-- EXTRACTED ENTRIES follows --
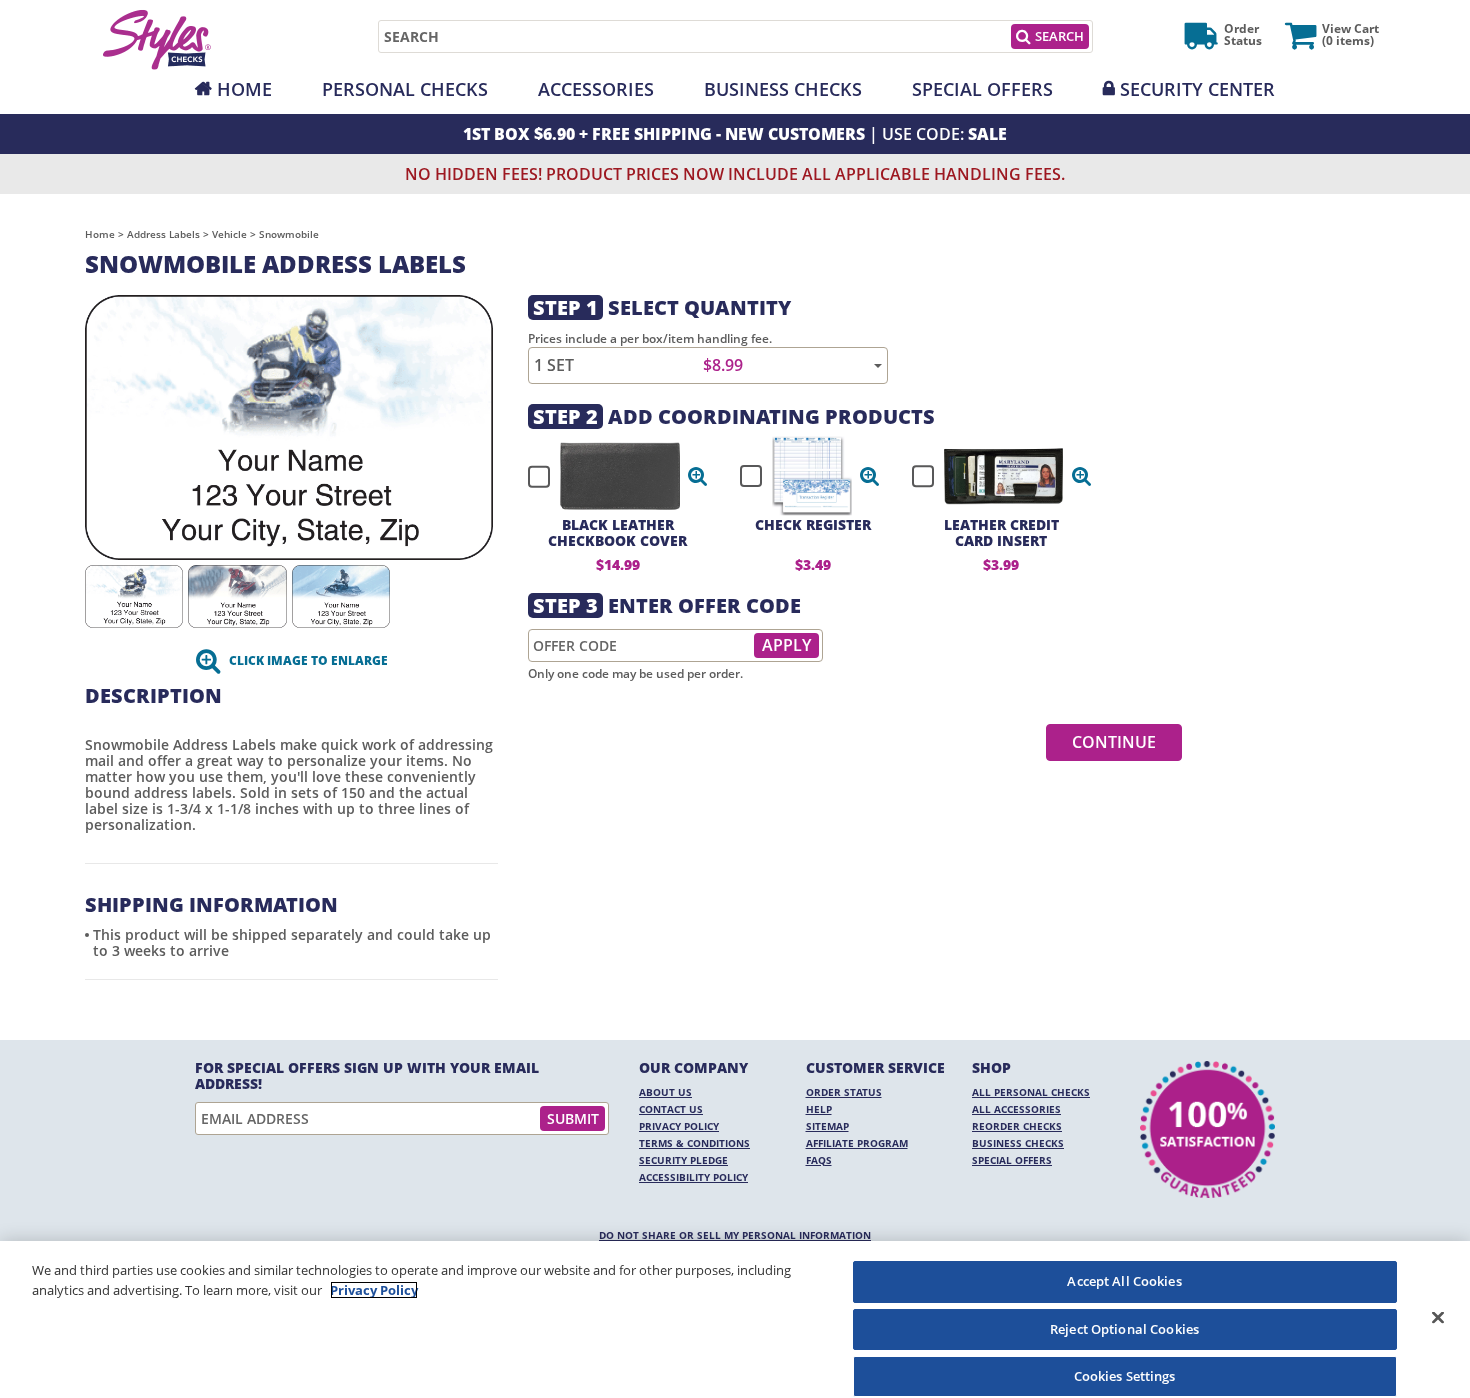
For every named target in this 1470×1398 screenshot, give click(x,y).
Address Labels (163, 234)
-- EXTRACTED ENTRIES concluded --
-- EXTRACTED ENTRIES follows --
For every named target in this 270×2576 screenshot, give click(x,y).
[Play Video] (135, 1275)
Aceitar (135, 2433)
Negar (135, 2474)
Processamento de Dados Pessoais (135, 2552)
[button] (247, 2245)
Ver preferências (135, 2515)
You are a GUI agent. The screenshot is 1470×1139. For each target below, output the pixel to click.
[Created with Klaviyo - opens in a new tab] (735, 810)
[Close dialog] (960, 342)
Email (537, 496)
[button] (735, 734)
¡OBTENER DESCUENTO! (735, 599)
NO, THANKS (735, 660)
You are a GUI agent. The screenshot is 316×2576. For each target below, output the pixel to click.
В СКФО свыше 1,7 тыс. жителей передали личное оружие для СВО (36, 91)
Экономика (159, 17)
-- EXTRACTED ENTRIES concluded --
Look for the word "output" in the listing above, and copy every line where you find it.

You are a GUI agent. The screenshot is 1470×1139. For each target below, output the pixel to click.
You are a GUI agent. The screenshot is 316×2576. For each target below, output the pixel to click.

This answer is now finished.